Task details: Find the line containing "Click the application/x-www-form-urlencoded" in the listing below. Repeat it exactly, along with each following line up to and including the one containing "Click Copy Value".

******************************

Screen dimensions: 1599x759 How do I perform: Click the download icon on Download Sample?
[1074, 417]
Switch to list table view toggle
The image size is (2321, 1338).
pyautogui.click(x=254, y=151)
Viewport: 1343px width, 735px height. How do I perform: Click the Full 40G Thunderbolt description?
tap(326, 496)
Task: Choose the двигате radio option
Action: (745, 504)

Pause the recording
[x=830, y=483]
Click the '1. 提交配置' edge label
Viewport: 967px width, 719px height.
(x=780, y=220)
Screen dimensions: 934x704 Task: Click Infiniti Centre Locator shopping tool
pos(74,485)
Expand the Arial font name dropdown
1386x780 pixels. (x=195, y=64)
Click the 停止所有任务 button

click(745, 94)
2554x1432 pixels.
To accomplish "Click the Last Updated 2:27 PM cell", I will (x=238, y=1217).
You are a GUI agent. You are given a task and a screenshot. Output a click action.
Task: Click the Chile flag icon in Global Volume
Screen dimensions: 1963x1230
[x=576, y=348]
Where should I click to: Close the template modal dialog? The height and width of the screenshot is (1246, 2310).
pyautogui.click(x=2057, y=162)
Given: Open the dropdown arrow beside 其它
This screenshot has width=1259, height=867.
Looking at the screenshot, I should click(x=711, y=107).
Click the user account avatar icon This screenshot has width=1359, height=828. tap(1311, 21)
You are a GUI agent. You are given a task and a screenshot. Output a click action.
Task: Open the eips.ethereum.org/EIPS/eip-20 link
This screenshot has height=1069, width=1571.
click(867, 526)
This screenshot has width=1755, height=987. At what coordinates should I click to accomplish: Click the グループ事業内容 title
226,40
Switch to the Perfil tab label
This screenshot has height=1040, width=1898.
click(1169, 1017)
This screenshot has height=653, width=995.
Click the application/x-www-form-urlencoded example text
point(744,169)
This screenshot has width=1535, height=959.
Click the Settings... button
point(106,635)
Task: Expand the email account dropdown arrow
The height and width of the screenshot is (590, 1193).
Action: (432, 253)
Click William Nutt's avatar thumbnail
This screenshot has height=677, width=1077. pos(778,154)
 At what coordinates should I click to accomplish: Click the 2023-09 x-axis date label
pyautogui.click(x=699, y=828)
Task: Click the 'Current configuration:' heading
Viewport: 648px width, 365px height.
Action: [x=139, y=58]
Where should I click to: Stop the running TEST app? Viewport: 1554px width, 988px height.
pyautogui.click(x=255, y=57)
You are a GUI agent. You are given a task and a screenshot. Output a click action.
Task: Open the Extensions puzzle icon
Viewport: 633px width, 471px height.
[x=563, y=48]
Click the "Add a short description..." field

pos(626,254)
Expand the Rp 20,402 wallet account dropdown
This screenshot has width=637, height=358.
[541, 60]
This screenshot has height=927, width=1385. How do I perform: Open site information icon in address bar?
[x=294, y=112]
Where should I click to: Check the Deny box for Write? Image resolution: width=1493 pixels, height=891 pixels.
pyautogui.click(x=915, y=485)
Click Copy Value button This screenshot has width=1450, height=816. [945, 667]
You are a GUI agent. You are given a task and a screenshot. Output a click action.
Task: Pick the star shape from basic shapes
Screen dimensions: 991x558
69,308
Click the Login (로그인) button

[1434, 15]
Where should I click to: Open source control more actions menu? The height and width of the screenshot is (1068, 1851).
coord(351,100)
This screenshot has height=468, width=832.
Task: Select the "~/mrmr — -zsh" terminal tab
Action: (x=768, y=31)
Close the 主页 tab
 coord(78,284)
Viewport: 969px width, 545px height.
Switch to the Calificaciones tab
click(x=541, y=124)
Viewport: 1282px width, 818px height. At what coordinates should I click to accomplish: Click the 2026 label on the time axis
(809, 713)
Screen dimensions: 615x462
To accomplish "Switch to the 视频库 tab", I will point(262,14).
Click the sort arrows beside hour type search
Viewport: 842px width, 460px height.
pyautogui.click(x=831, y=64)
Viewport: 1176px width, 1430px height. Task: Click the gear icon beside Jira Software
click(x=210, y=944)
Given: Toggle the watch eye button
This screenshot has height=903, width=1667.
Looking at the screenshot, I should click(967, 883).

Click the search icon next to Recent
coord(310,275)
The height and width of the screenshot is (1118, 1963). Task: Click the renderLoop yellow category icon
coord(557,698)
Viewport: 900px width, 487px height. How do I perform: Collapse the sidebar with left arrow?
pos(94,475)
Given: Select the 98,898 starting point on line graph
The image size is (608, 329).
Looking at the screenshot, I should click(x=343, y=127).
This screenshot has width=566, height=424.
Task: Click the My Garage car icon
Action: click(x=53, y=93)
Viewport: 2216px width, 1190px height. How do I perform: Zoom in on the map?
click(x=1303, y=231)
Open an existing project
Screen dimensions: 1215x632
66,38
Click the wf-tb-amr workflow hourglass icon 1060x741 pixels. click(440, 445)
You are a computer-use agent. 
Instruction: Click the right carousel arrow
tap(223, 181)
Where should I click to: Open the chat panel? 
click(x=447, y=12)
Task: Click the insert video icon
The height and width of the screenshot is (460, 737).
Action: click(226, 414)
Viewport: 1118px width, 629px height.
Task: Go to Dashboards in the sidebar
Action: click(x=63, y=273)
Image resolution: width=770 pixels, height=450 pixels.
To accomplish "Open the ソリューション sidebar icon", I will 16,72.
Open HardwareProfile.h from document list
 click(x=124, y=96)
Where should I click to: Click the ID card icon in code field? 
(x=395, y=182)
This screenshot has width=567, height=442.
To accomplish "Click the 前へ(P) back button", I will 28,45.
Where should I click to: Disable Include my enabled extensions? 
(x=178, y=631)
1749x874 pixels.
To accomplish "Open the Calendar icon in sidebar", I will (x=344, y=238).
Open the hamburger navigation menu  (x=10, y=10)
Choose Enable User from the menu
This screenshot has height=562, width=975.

******************************

Response:
Click the application/x-www-form-urlencoded example text
point(744,169)
This screenshot has width=1535, height=959.
Click the Settings... button
point(106,635)
Task: Expand the email account dropdown arrow
The height and width of the screenshot is (590, 1193).
Action: (432, 253)
Click William Nutt's avatar thumbnail
This screenshot has height=677, width=1077. pos(778,154)
 At what coordinates should I click to accomplish: Click the 2023-09 x-axis date label
pyautogui.click(x=699, y=828)
Task: Click the 'Current configuration:' heading
Viewport: 648px width, 365px height.
Action: [x=139, y=58]
Where should I click to: Stop the running TEST app? Viewport: 1554px width, 988px height.
pyautogui.click(x=255, y=57)
You are a GUI agent. You are given a task and a screenshot. Output a click action.
Task: Open the Extensions puzzle icon
Viewport: 633px width, 471px height.
[x=563, y=48]
Click the "Add a short description..." field

pos(626,254)
Expand the Rp 20,402 wallet account dropdown
This screenshot has width=637, height=358.
[541, 60]
This screenshot has height=927, width=1385. How do I perform: Open site information icon in address bar?
[x=294, y=112]
Where should I click to: Check the Deny box for Write? Image resolution: width=1493 pixels, height=891 pixels.
pyautogui.click(x=915, y=485)
Click Copy Value button This screenshot has width=1450, height=816. [945, 667]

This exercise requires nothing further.